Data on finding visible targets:
——————————
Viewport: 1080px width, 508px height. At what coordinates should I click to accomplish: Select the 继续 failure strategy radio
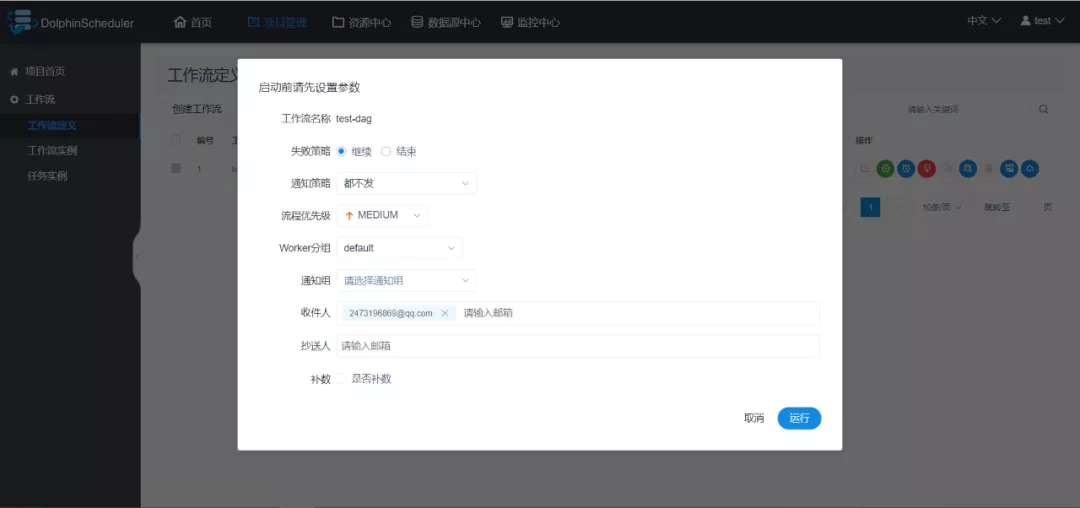pyautogui.click(x=341, y=151)
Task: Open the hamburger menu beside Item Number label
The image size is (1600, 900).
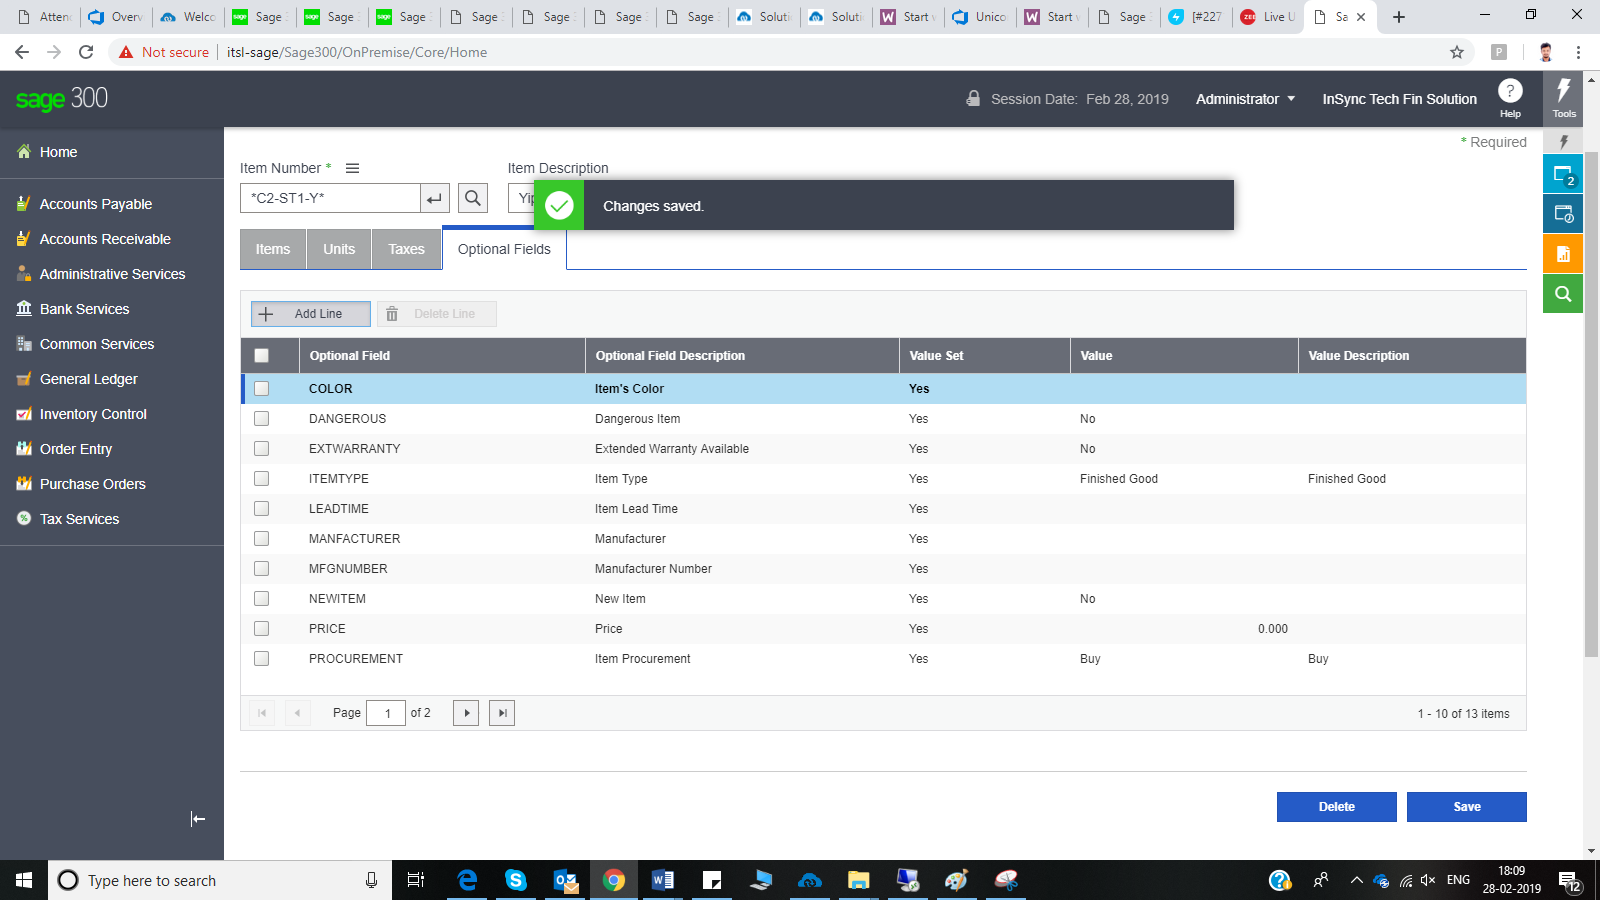Action: click(x=352, y=168)
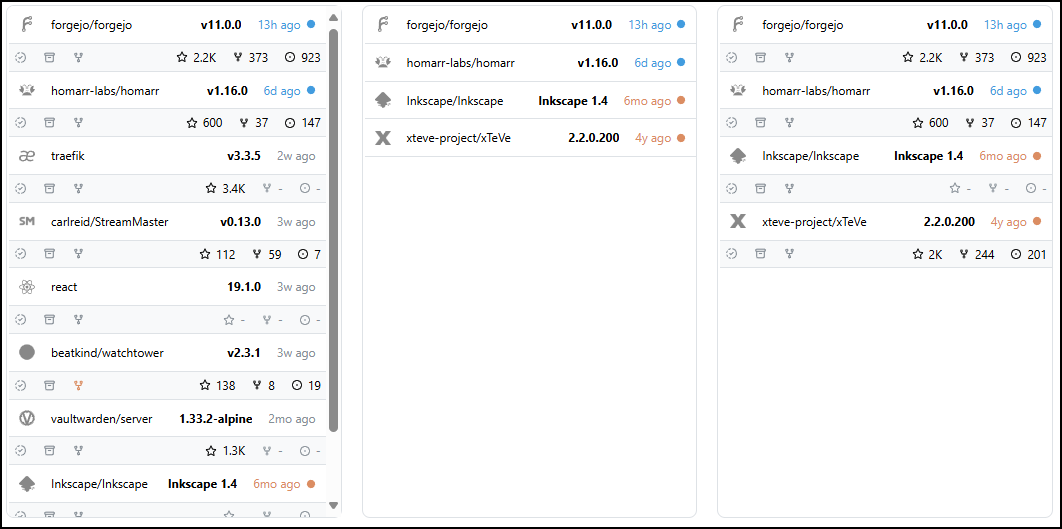The width and height of the screenshot is (1062, 529).
Task: Click the scrollbar down arrow in left panel
Action: (334, 505)
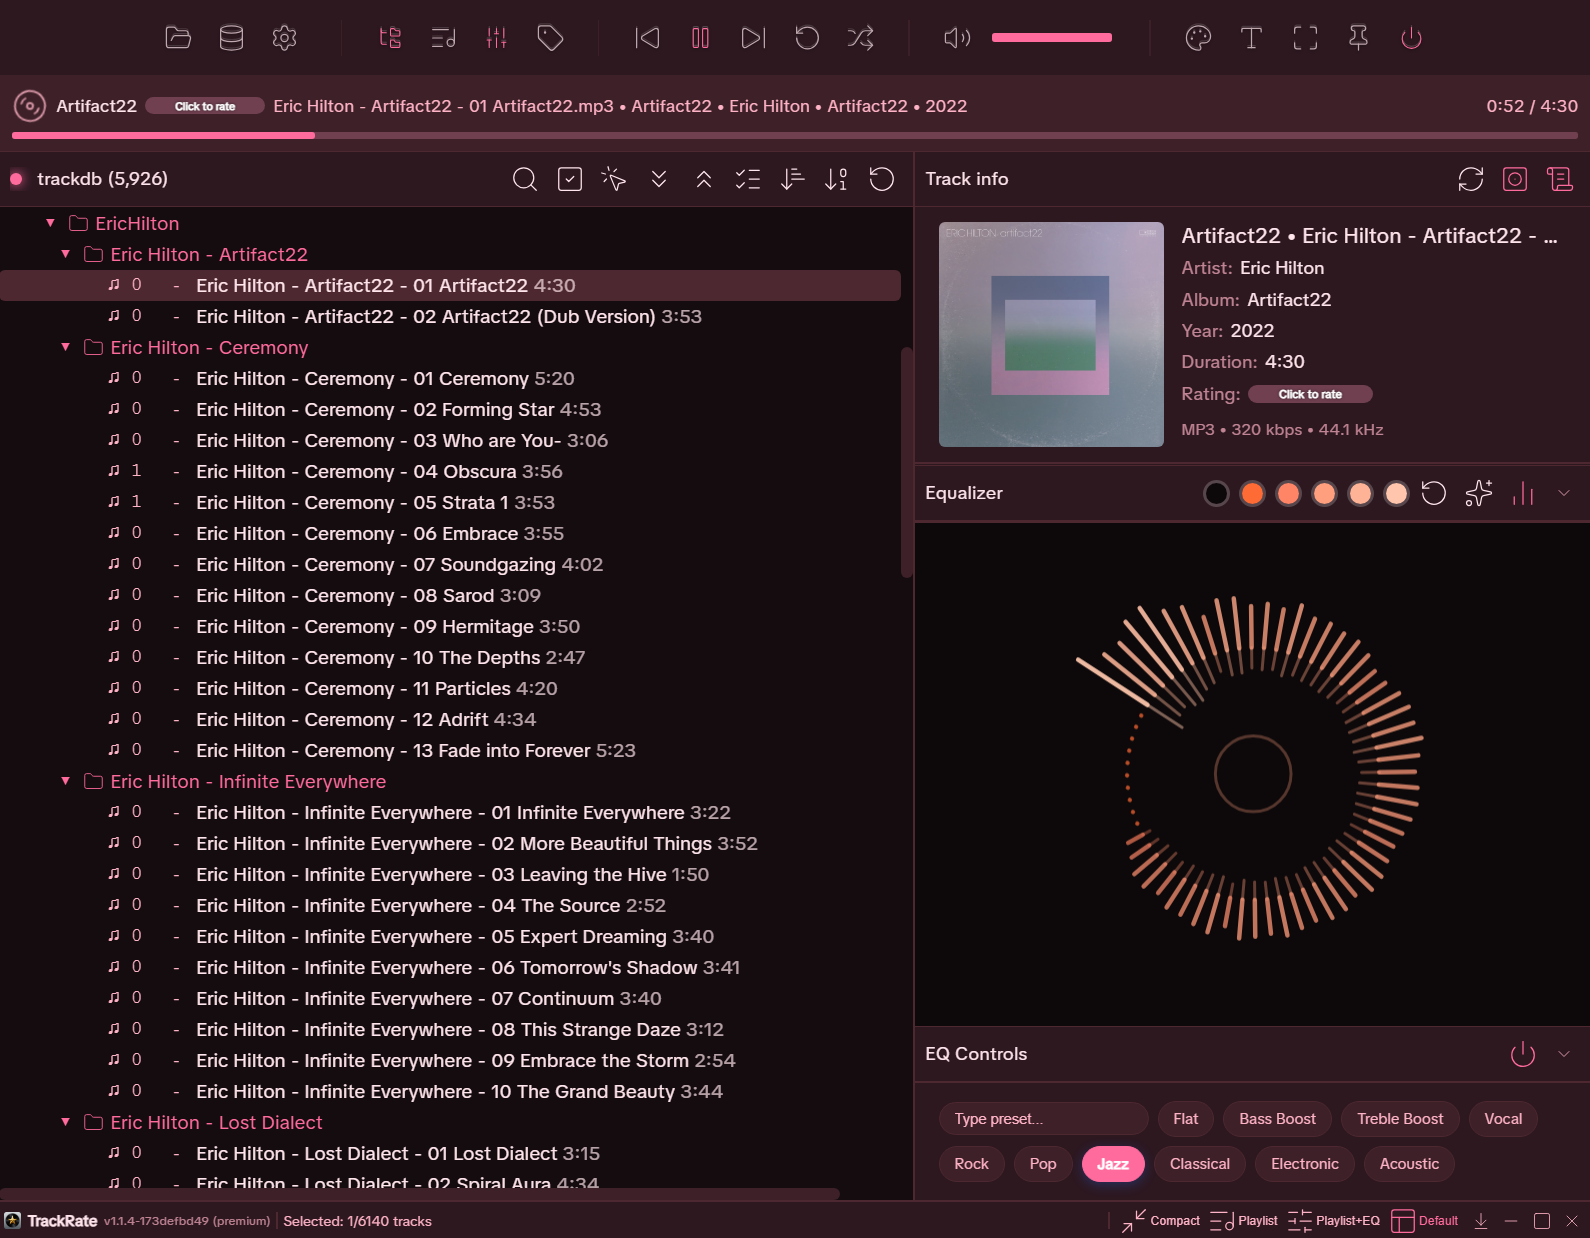Click the bright orange equalizer color swatch
1590x1238 pixels.
[x=1252, y=493]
——————————
Identify each line of the rows above that contains the word "Task", matching case exactly, and copy those lines in full.

Task: Open the hamburger menu beside Item Number label
Task: Click the scrollbar down arrow in left panel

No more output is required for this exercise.